Re: Disabling an interrupt in the handler locks the system up

From: Mason
Date: Sat Oct 22 2016 - 19:10:45 EST


On 22/10/2016 13:37, Marc Zyngier wrote:

> Mason wrote:
>
>> In my mental picture of interrupts (which is obviously so
>> incomplete as to be wrong) interrupts are a way for hardware
>> to tell the CPU that they urgently need the CPU's attention.
>
> That's how the CPU interprets it, but this is even more basic than
> that, see below.
>
>> Obviously, the hardware being idle (line high) is not an urgent
>> matter which interests the CPU. Likewise, I'm not sure the CPU
>> cares that the hardware is busy (line low). It seems to me the
>> interesting event from the CPU's perspective is when the
>> hardware completes a "task" (transition from low to high).
>
> There is no such thing as "busy" when it comes to interrupts. An
> interrupt signals the CPU that some device-specific condition has been
> satisfied. It could be "I've received a packet" or "Battery is about to
> explode", depending if the device is a network controller or a
> temperature sensor. The interrupt doesn't describe the process that
> leads to that condition (packet being received or temperature rising),
> but the condition itself.
>
> In your cases, as the device seems to do some form of processing
> (you're talking about task completion), then the interrupt seems to
> describe exactly this ("I'm done").

The device is a graphics engine, which can be programmed to perform
some operation on one or several frame buffers stored in memory.
It outputs its state (idle vs busy) on interrupt line 23.

>> So I had originally configured the interrupt as IRQ_TYPE_EDGE_RISING.
>> (There is an edge detection block in the irqchip, but the HW designer
>> warned me that at low frequencies, it is possible to "miss" some edges,
>> and we should prefer level triggers if possible.)
>
> Level and edge are not interchangeable.
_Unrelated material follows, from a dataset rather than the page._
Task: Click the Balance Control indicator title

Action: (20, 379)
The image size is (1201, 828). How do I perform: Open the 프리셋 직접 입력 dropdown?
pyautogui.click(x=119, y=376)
They do describe very different
> thing:
>
> - Level indicates a persistent state, which implies that the device
> needs to be serviced so that this condition can be cleared (the UART
> has received a character, and won't be able to received another until
> it has been read by the CPU). Once the device has been serviced and
> that condition cleared, it will lower its interrupt line.

With this graphics engine, there is nothing the CPU can do to
change what the engine outputs on the interrupt line:

When the graphics engine is idle, the line remains high, forever.
When the graphics engine is busy, the line remains low, until
all operations have been performed (engine idle).

All the CPU can do is mask the interrupt line at the interrupt
controller, as far as I understand.

> - Edge is indicative of an event having occurred ("I'm done") that
> doesn't require any action from the CPU. Because the device can
> continue its life without being poked by the CPU, it can continue
> delivering interrupts even if the first one hasn't been serviced.
> Being edge triggered, the signals get coalesced into a single
> interrupt. For example, the temperature sensor will say "Temperature
> rising" multiple times before the battery explodes, and it is the
> CPU's job to go and read the sensor to find out by how much it has
> risen.
>
> If your device only sends a pulse, then it is edge triggered, and it
> should be treated as such, no matter what your HW guy is saying. This
> usually involves looking at the device to find out how many times the
> interrupt has been generated (assuming the device is some kind of
> processing element). Of course, this is racy (interrupts can still be
> generated whilst you're processing them), and you should design your
> interrupt handler to take care of the possible race.

It is clear that the block does not send a pulse on the
interrupt line.

For reasons I don't understand, Linux didn't hang when I set
the IRQ type to IRQ_TYPE_EDGE_RISING, so it seemed better
than locking up the system.

I'm also fuzzy on what purpose the edge detector is supposed
to serve... I had the impression is what supposed to "capture"
an edge, to turn it into a level?

> So, to make it short: find out how your device works, and configure
> your interrupt controller in a similar way. Write your device driver
> with the interrupt policy in mind (state vs event). Keep it simple.

Thomas said "We describe the level which is raising the interrupt".
But I'm not sure I want the state "engine is busy" to raise an
interrupt. "engine is idle" makes more sense. But you said it's
stupid to set IRQ_TYPE_LEVEL_HIGH... /me confused

Maybe the fact that disable_irq locks the system up is an orthogonal
issue that needs to be fixed anyway.

Regards.